Finkelstein’s research straddles the fields of health economics and public finance, focusing on market failures and government intervention in insurance markets, and on the economics of health care delivery. Her work has earned her many honors, including the American Economic Association’s Elaine Bennett Research Prize and John Bates Clark Medal, and a MacArthur Foundation Fellowship. An NBER affiliate since 2001, she received her undergraduate degree from Harvard College; an MPhil in economics from Oxford University, where she was a Marshall Scholar; and a PhD in economics from MIT. From 2008–2020, she served as a codirector of the NBER’s Public Economics Program, and she is the cofounder and coscientific director of J-PAL North America, a research center at MIT that encourages and facilitates randomized evaluations of important domestic policy issues.

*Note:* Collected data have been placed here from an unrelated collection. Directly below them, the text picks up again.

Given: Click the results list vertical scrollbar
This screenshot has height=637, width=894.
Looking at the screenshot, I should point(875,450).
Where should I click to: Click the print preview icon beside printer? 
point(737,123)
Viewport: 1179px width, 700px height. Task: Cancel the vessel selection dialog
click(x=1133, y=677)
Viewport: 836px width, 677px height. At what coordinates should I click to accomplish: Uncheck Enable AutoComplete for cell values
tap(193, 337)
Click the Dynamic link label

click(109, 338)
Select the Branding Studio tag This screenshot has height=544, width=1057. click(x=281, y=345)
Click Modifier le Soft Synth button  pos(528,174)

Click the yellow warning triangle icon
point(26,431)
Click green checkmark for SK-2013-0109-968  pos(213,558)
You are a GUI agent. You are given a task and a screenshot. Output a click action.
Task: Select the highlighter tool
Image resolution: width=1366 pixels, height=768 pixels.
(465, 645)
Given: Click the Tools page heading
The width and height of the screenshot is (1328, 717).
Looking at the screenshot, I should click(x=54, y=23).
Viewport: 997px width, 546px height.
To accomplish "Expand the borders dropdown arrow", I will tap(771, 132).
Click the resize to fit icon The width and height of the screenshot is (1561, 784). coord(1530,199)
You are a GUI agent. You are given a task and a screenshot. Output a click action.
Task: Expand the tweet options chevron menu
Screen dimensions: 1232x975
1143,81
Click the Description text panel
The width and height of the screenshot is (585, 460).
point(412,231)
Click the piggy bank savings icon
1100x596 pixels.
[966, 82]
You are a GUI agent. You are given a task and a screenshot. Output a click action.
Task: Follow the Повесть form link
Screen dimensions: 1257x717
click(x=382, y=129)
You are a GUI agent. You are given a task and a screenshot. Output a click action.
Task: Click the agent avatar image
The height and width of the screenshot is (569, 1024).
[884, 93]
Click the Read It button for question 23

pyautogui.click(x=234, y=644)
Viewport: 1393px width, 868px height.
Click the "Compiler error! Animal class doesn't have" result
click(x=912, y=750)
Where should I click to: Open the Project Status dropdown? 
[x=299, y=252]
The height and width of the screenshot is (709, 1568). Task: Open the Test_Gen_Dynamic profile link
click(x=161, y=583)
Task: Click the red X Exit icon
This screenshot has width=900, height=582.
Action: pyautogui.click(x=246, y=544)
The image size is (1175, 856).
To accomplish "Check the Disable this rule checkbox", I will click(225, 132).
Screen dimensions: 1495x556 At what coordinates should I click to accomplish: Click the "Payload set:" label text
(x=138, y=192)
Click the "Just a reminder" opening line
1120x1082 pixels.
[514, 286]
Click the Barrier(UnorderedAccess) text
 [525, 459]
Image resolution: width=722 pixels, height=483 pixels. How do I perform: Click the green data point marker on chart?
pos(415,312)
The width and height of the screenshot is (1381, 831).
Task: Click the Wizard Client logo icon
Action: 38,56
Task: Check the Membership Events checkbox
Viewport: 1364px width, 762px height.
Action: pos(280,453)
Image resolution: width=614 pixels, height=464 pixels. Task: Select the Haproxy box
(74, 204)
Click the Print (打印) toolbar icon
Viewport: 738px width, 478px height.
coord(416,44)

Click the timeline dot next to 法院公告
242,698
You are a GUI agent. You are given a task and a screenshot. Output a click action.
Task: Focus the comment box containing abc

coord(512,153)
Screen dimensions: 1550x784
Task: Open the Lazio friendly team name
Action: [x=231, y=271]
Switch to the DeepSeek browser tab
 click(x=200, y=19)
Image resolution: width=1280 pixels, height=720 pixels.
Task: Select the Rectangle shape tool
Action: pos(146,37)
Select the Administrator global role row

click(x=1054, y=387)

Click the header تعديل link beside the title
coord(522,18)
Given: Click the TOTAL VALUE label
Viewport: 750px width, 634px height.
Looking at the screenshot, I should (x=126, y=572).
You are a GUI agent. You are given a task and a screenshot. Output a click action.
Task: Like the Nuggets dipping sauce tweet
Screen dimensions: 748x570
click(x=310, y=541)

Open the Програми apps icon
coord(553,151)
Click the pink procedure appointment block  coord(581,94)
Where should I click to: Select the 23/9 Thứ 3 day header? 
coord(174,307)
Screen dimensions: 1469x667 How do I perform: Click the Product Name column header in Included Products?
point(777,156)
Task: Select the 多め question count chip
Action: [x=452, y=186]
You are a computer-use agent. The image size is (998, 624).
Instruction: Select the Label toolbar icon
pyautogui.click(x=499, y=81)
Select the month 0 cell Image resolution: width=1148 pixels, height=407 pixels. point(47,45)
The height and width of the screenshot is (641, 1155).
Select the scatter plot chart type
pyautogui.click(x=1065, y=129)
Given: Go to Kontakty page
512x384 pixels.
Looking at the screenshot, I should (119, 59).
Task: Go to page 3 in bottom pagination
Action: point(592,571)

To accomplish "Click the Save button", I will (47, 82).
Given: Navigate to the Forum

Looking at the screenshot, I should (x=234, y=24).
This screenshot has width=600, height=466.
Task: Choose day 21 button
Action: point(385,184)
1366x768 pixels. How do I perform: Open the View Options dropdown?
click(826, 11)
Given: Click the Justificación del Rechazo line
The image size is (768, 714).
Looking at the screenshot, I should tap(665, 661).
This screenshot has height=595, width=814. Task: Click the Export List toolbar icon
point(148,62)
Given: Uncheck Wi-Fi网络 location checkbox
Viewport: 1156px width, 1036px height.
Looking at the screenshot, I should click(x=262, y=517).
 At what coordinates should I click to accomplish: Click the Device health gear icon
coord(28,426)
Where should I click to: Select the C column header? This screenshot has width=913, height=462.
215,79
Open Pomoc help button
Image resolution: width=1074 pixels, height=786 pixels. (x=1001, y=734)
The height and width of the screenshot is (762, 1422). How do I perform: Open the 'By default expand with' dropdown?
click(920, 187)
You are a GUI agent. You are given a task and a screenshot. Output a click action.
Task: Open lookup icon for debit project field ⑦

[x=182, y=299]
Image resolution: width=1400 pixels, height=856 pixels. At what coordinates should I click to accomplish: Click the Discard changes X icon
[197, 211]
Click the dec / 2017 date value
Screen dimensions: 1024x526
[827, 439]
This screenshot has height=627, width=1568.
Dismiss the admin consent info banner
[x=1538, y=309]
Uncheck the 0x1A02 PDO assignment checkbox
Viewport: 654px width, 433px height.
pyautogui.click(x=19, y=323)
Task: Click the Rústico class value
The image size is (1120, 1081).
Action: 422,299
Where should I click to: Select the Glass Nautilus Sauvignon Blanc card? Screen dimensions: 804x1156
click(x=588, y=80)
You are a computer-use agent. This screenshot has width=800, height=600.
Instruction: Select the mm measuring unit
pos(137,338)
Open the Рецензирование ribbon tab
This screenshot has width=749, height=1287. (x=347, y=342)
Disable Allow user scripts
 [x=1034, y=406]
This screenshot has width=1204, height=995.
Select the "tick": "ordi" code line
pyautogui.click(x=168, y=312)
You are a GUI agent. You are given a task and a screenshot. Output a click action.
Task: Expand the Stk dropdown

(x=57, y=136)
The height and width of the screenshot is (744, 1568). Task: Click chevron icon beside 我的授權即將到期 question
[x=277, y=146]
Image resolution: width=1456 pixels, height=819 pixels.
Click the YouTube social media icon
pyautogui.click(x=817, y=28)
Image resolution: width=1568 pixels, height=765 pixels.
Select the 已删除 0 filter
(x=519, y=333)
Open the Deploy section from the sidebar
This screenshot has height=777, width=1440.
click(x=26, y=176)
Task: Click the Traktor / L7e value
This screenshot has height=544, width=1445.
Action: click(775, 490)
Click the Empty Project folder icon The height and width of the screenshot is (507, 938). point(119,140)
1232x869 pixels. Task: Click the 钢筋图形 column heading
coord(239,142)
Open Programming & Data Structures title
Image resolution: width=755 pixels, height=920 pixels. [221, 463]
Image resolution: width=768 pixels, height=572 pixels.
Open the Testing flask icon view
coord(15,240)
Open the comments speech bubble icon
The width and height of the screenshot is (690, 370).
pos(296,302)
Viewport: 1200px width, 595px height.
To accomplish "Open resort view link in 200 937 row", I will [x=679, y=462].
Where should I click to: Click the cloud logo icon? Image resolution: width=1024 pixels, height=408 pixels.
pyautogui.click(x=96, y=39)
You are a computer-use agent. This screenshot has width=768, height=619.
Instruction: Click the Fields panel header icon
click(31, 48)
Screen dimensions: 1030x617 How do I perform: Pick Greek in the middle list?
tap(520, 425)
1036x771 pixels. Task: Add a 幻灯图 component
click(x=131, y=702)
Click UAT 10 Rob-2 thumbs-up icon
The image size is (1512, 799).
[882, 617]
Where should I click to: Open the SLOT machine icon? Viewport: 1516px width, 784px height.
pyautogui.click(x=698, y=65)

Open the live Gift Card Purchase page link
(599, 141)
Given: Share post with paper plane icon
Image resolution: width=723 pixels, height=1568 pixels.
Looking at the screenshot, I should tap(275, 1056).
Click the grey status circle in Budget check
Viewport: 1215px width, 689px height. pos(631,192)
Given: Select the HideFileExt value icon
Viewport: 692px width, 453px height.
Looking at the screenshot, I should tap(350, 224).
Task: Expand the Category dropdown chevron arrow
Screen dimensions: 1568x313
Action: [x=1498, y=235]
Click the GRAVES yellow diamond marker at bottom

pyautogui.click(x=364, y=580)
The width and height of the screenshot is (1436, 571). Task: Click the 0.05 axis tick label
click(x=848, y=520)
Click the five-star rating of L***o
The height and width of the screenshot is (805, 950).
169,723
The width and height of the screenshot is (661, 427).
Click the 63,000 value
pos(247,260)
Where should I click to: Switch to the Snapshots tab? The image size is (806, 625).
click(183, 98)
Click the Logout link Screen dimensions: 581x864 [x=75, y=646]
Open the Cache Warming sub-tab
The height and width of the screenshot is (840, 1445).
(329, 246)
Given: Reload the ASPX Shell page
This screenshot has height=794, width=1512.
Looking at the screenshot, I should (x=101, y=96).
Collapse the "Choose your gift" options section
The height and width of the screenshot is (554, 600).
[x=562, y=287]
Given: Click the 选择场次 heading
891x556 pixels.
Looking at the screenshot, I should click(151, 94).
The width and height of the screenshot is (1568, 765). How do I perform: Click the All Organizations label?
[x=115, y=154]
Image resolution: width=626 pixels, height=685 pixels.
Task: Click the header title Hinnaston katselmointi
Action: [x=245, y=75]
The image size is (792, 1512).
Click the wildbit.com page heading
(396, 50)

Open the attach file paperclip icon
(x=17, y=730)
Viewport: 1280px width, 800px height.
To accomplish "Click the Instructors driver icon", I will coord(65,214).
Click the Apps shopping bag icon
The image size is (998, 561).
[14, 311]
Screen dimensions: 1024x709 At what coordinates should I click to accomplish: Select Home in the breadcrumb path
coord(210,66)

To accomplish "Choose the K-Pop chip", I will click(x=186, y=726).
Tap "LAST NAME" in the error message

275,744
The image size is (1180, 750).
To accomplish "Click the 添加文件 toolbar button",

Heidi Williams’ research combines health economics and the economics of innovation, with a particular focus on the drivers of technological change in the health care sector. She has studied the links between intellectual property protection, market size, and the rate and direction of innovative activity, including the allocation of private-sector R&D spending across potential treatments for various illnesses. Williams is also a MacArthur Foundation Fellow.
Williams has been an NBER affiliate since 2010. She received her undergraduate training at Dartmouth College; an MSc in development economics from Oxford University, where she studied as a Rhodes Scholar; and a PhD in economics from Harvard University.